As is usually the case with Wyverns, there isn’t much information available for the 303. It was introduced in 1948 along with several other hooded or semi-hooded new models. In truth, the 303 can’t really be regarded as even semi-hooded. It’s a perfectly traditional button-filler. It just doesn’t look it. The very small nib is fully visible. Small though it is, there’s still room for the little Wyvern image. The extremely long cap band (if you can even call it that) has no equal anywhere, though perhaps the Waterman Taperite Citation comes close.

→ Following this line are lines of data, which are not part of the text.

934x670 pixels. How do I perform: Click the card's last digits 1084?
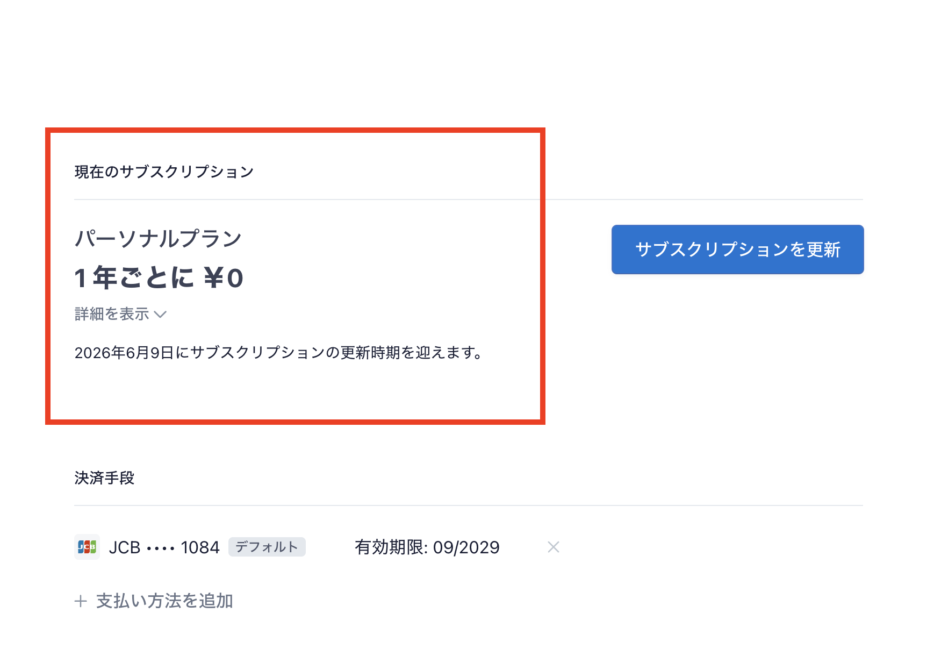click(x=200, y=547)
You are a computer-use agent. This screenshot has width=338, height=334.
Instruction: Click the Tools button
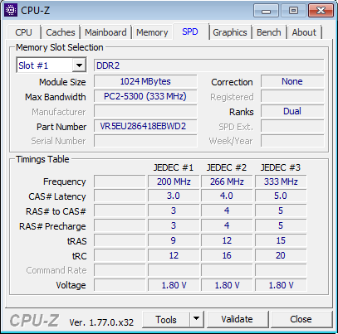[x=166, y=319]
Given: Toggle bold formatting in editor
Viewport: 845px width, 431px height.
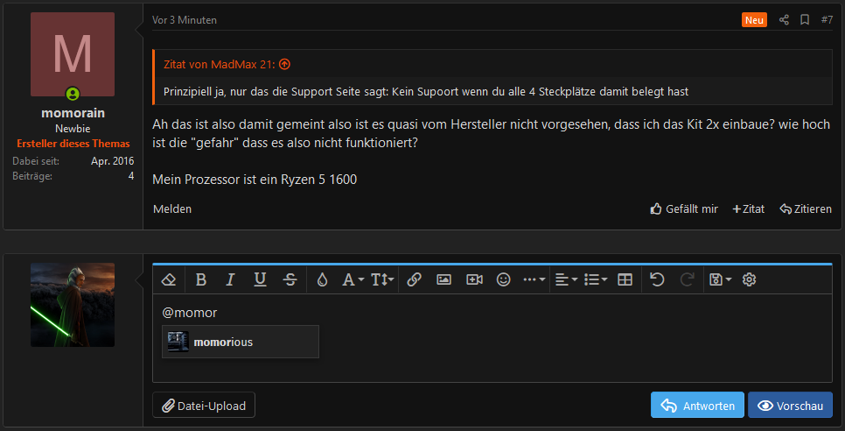Looking at the screenshot, I should tap(201, 279).
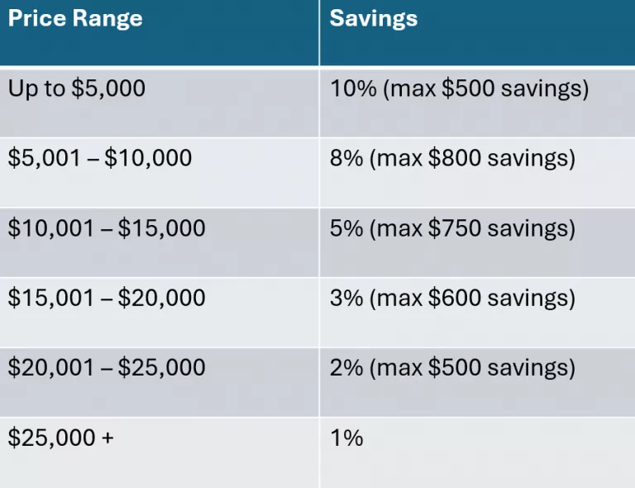Select the '2% (max $500 savings)' cell
The height and width of the screenshot is (488, 635).
452,366
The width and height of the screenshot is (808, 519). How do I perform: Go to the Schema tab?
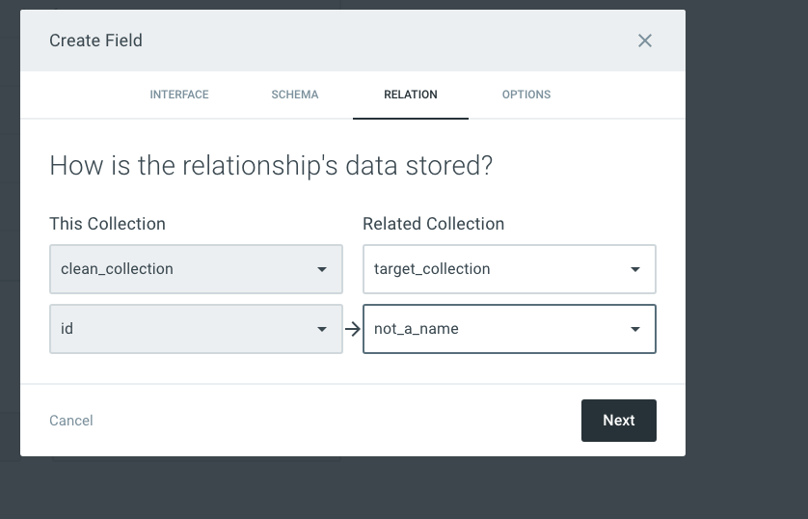click(x=295, y=95)
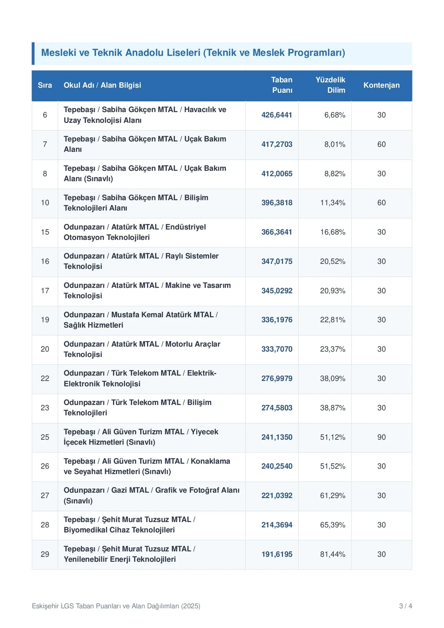Select the Türk Telekom Elektrik-Elektronik row
This screenshot has height=628, width=444.
point(222,378)
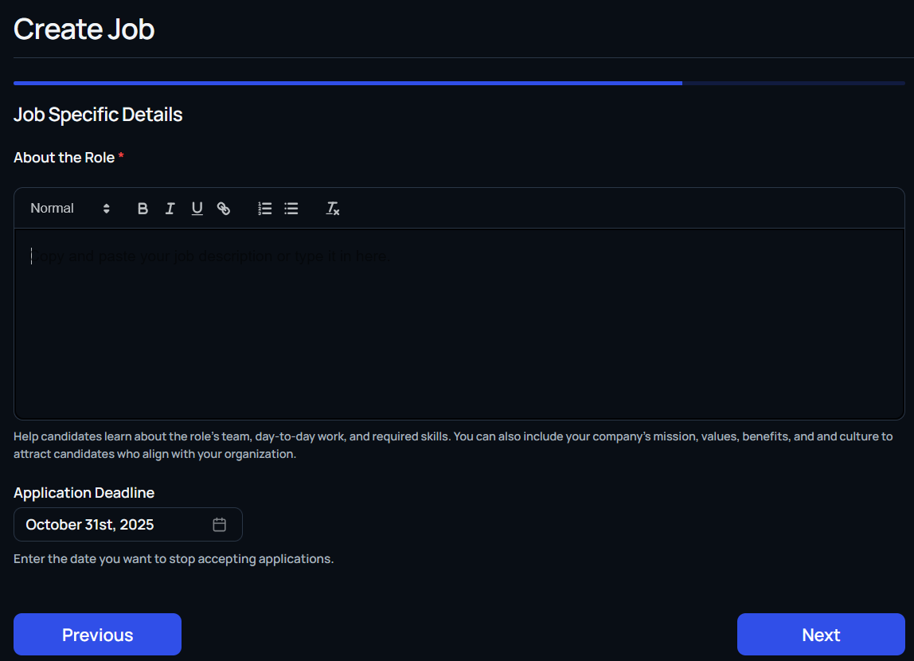Go back with the Previous button
Image resolution: width=914 pixels, height=661 pixels.
(97, 635)
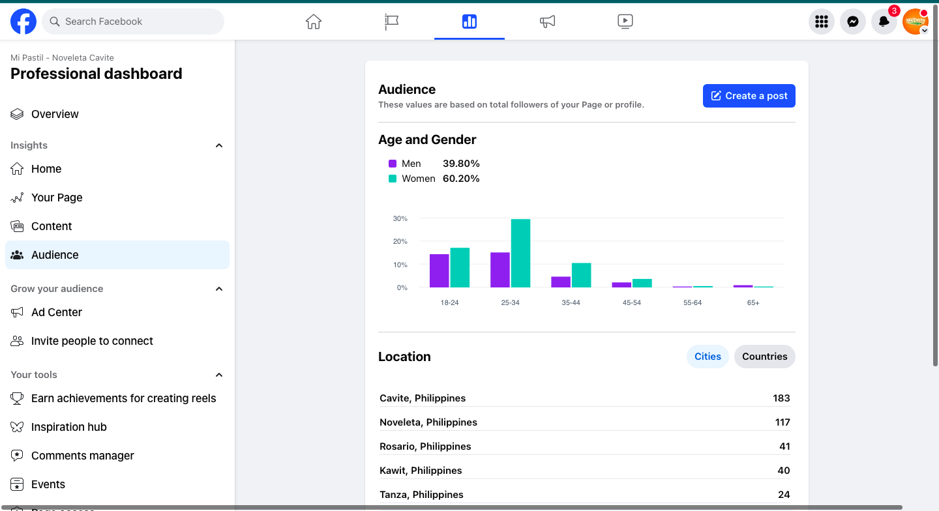Screen dimensions: 939x511
Task: Collapse the Insights section
Action: pyautogui.click(x=219, y=145)
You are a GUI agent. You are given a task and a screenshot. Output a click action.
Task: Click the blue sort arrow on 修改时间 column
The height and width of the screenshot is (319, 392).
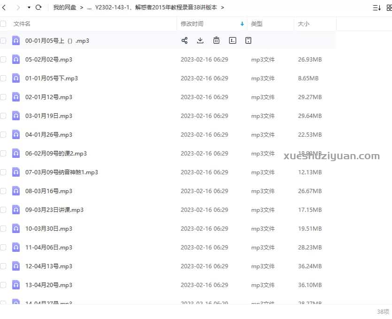tap(242, 23)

It is sometimes said that the fountain pen failed in Britain because manufacturers were not innovative enough in the post-war period. I think this pen and several other Wyverns and Mentmores gives this opinion the lie. These pens were very different from what had gone before. In any case, British buyers did not demand innovation in the way that the American buying public did. Besides, the American fountain pen industry suffered almost as much as the British, in the face of the irresistible success of the ballpen.
The 303 is a pleasant pen to use. The little nib isn’t flexible but it’s a smooth fine to medium. Grab one if you get the chance but beware – this is one of those Wyverns that have a left-hand thread at the section. There’s a nice example on a Buy It Now here. I expect to be selling this one in due course and I’ll try to undercut that one. By more than a hundred quid.
2 thoughts on “Wyvern 303”
Of course I am a tyro; reading about the numerous curiosities that you find – and know about – is both an education and entertainment.
I’m glad you’re enjoying it.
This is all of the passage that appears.